Upon activation, the TuxBot botnet initiates a predefined sequence of actions. It begins by loading the C2 address from a multi-tiered architecture featuring a primary communication channel and five alternative mechanisms. Subsequently, it establishes anti-debugging and anti-virtual machine protections to evade analysis tools. The bot then proceeds to disguise its process name, installs itself for persistence on the compromised device, and activates various sub-modules. These modules are designed to launch DDoS attacks, terminate rival processes, establish redundant C2 channels through IRC, HTTP, DNS, and P2P networks, scan for vulnerable services like Telnet, SSH, HTTP, and Android Debug Bridge (ADB), create a SOCKS5 proxy, and deploy a placeholder for cryptocurrency mining.
The HTTP scanner component is particularly noteworthy, capable of managing up to 128 concurrent connections to discover vulnerable web interfaces. Persistence on infected machines is achieved through multiple methods, including systemd services, cron job entries, and a watchdog keepalive process, ensuring the botnet remains operational and resilient to system reboots.
LLM Influence and Potential
Palo Alto Networks Unit 42 researchers uncovered direct evidence of LLM involvement, stating, “Multiple files contain raw LLM chain-of-thought reasoning left verbatim in comments.” These comments reveal the AI’s internal decision-making processes and thought patterns as it assisted the developer with porting tasks, including instances of self-interruption and direct references to “the user” who prompted the LLM. This provides a rare, unfiltered look into the code generation process.

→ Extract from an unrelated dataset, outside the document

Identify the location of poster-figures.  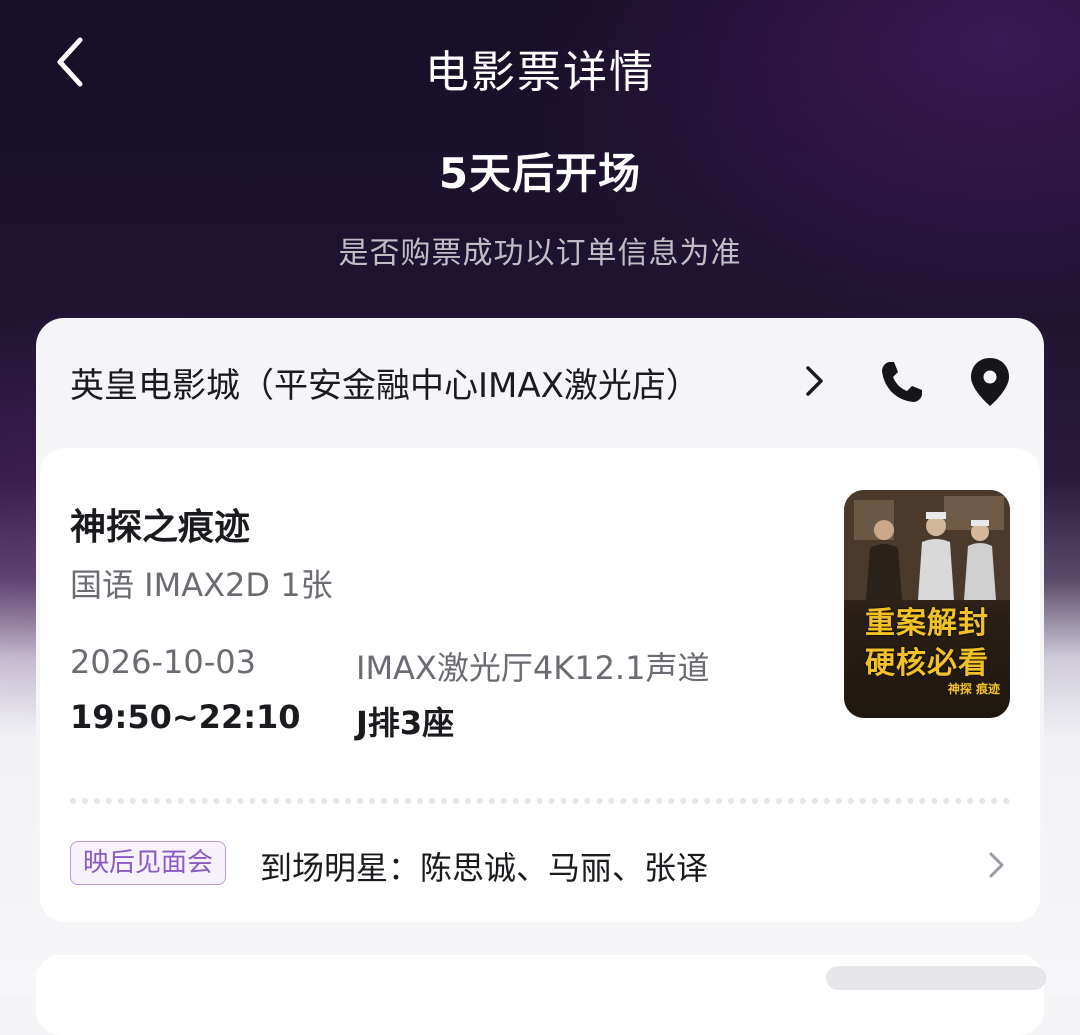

Although TuxBot v3 Evolution is still in its developmental stages, its foundational working components, combined with the reported AI assistance, suggest a potential for accelerated feature integration. This AI influence could enable a single developer to construct a comprehensive toolset that includes multiple C2 channels, a custom exploit virtual machine, and a sophisticated Go-based DDoS-for-hire panel.

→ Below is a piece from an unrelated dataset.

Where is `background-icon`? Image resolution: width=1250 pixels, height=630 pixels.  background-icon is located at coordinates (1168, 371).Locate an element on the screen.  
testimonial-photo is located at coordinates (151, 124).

Furthermore, Unit 42 concluded that shared infrastructure with Kaitori v3.9 and AISURU tooling places the TuxBot operator within the Keksec ecosystem. This group is known for concurrently operating multiple IoT botnet variants, with TuxBot appearing to be another addition to their portfolio. It distinguishes itself from typical Mirai forks by incorporating encrypted C2, DGA capabilities, and a modular exploit system, even though the latter was not fully functional in the recovered version.

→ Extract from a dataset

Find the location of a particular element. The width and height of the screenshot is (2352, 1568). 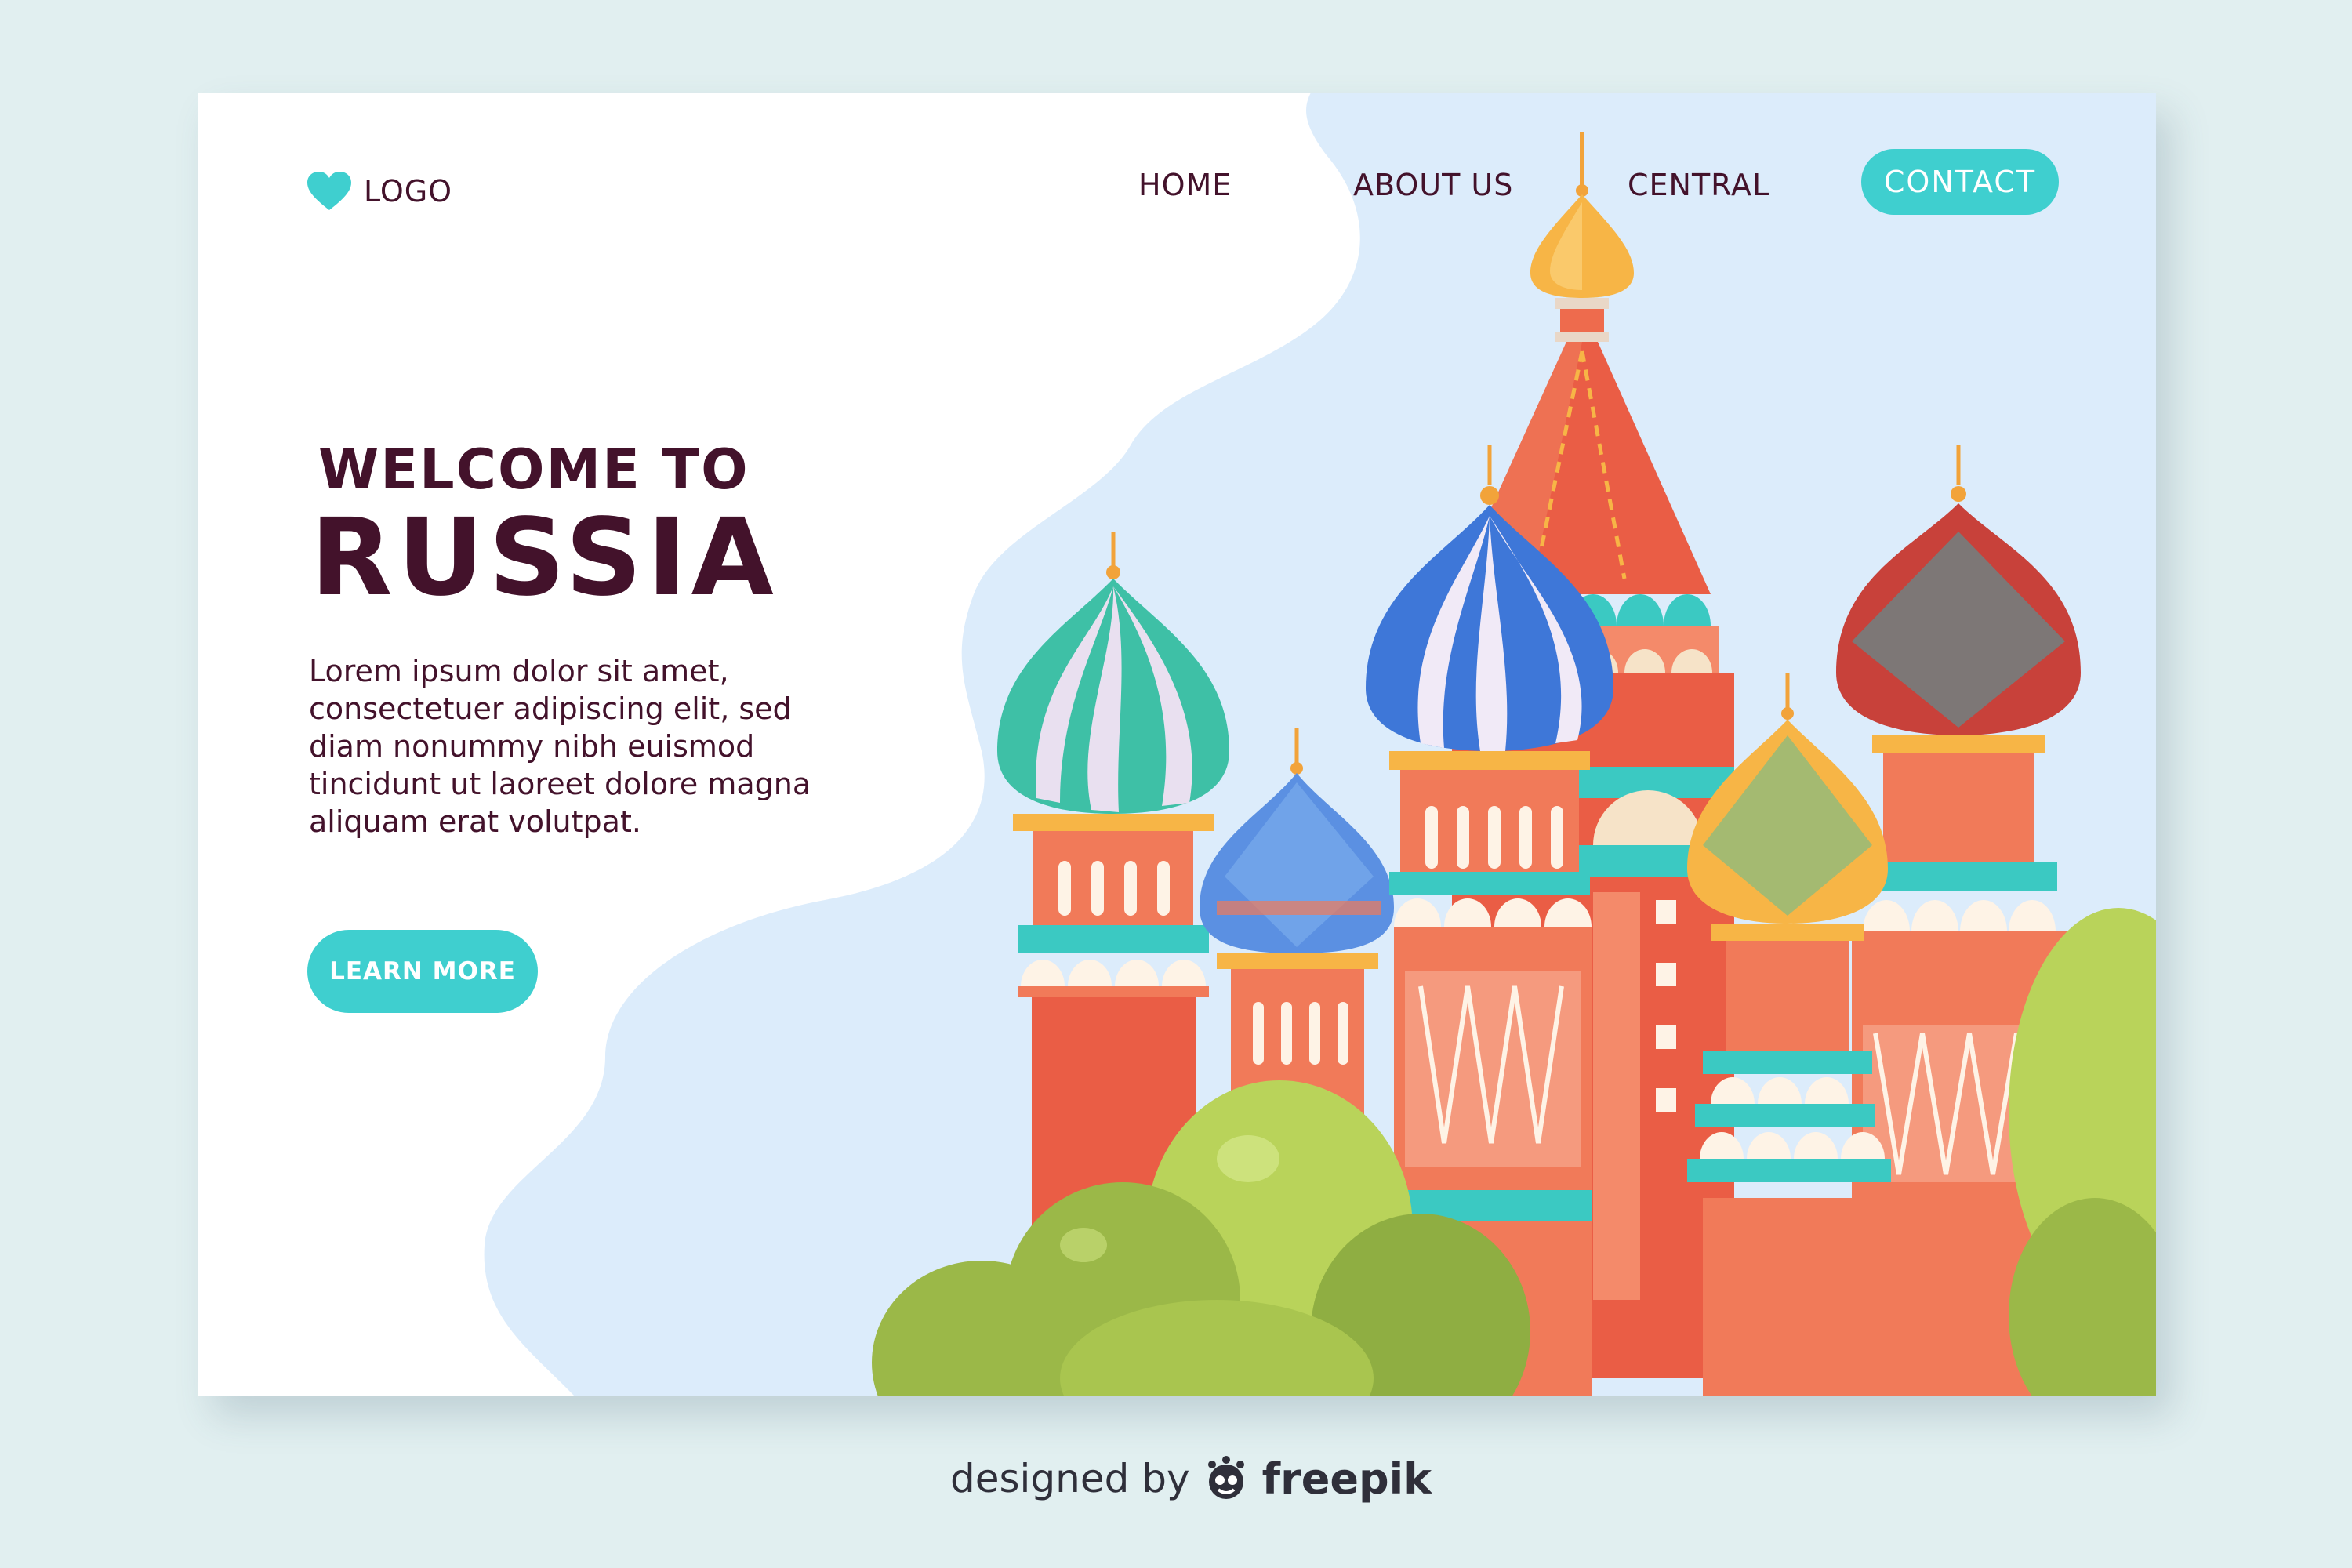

The emergence of TuxBot v3 Evolution follows recent reports of other botnets like RustDuck and AryStinger, which have targeted routers, IP cameras, Android boxes, and unsecured servers. These botnets aim to co-opt compromised devices into large networks for disruptive online service takedowns and reconnaissance activities. The ongoing development and potential for more polished, AI-assisted malware like TuxBot signal a concerning trend in the evolution of IoT threats, underscoring the constant need for enhanced IoT security measures and vigilance against emerging attack vectors.